この研究でもう一つ注目すべきなのは、時間の「中身」による差である。ホールの分析では、冗談を言い合ったり近況を話したりする時間は関係を大きく前進させたのに対し、単に隣り合って同じ作業をこなしていた時間は、関係の進展にほとんど寄与していなかった。これは趣味の場を考えるうえで少し気まずい事実だ。同じ活動に黙々と取り組んでいる時間そのものは、実は友情の材料としてはあまり働いていない可能性がある。効いているのは、その活動の合間や前後に交わされる、活動の目的からは外れた雑談のほうだということになる。共同作業自体が絆を作るという通念は、少なくともこの研究の枠内では裏付けられていない。
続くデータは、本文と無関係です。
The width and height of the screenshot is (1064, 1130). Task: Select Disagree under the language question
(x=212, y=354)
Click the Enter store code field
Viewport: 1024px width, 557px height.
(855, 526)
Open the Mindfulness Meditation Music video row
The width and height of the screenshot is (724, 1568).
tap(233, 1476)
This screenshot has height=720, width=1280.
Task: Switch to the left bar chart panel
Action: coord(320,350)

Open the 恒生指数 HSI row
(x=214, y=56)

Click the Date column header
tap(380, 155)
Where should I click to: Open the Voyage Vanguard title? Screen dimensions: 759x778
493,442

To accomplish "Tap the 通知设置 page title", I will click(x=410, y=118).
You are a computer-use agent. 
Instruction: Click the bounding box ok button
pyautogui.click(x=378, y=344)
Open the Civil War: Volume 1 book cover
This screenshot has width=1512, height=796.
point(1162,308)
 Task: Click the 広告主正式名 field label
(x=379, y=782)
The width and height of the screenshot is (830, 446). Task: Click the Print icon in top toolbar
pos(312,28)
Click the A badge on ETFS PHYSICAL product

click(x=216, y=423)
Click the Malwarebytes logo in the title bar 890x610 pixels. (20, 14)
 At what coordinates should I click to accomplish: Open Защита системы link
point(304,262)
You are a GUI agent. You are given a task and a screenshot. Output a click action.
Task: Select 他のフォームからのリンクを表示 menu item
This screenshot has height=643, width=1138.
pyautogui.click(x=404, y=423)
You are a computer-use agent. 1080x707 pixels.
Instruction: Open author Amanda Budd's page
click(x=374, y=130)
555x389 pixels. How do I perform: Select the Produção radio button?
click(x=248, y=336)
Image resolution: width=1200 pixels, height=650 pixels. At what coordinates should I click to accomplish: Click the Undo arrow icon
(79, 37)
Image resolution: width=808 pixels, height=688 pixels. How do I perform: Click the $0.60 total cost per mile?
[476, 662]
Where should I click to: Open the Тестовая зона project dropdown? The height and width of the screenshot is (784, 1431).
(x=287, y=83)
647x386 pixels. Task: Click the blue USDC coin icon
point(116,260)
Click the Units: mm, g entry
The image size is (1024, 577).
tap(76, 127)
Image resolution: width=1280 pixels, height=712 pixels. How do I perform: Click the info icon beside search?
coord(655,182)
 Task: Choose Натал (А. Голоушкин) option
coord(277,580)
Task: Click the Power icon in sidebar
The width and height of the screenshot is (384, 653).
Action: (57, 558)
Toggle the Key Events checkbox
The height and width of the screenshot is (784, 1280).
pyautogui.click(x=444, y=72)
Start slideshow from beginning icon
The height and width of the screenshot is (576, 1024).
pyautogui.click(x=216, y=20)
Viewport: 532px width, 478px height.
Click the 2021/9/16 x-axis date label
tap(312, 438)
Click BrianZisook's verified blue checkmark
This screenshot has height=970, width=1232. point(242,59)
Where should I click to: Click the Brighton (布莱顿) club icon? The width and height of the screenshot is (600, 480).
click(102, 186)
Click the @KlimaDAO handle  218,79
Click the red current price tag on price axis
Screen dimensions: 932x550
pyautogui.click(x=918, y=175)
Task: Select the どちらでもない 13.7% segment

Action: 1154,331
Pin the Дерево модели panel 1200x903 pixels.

単純な算数をしてみると、この数字の重みがよく分かる。趣味の集まりが月に一度、数時間という頻度だとすれば、その中で実際に冗談や近況の話に充てられる時間はさらにその一部でしかない。40時間という最初の関門にたどり着くだけでも、実際にはかなりの年月を要する計算になる。趣味を通じた友人作りが「思ったより時間がかかる」と感じられるのだとしたら、それは気のせいではなく、単純に必要時間の見積もりが甘かったというだけの話かもしれない。

言葉を介さずに近づく、もう一つの回路

ここまでの話だと、趣味の場で親密さを育てるのは結局のところ「会話の量」だという結論に落ち着きそうになる。ところが、それとは別の経路を示す研究もある。人類学者ロビン・ダンバーらのグループが2015年に発表したダンスに関する実験では、参加者を同じ動きを揃えて踊る条件と、そうでない条件に分け、痛覚の閾値(体内のエンドルフィン分泌量を推定する指標として使われる)と、参加者どうしの一体感を測定した。結果、動きを揃えて踊った条件でのみ痛覚閾値が明確に上昇し、参加者が感じる仲間意識も強まっていた。会話の内容ではなく、体を同じリズムで動かすという、言語を介さない経路そのものが、社会的な結びつきを生んでいたことになる。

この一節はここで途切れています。